Tariffs on an additional $300 billion worth of Chinese goods, including consumer electronics, are scheduled to go into effect in two stages on Sept. 1 and Dec. 15.
The levies will impact Apple’s range of laptops, the iPhone, Airpods, the Apple Watch, and the HomePod smart speaker. That could potentially lead to price rises, and make Apple’s devices considerably more expensive than those offered by its main competitor Samsung.
By contrast, the United States and South Korea struck a trade agreement last September.
"I thought he made a very compelling argument, so I’m thinking about it," Trump said of Cook, speaking with reporters at a New Jersey airport.

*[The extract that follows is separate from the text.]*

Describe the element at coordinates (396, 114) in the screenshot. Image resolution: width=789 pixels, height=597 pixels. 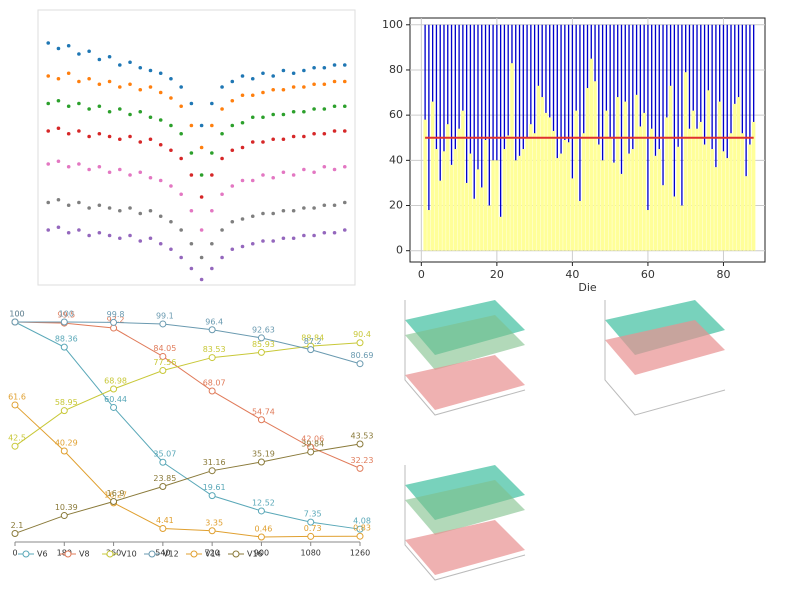
I see `y-tick-label: 60` at that location.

It’s a reversal from Cook, who has said little publicly about the impact of China tariffs on Apple’s lineup of products. He told investors last July that he was optimistic that the US and China could resolve trade tensions.
"I can’t predict the future, but I am optimistic that the countries will get through this," he said at the time. "We are hoping that calm heads prevail."
US stock futures rose upon opening on Sunday after Trump’s comments. In addition to his comments on Apple, Trump said on Twitter earlier in the day that his administration was "doing very well with China."
Apple was not immediately available for comment outside normal business hours.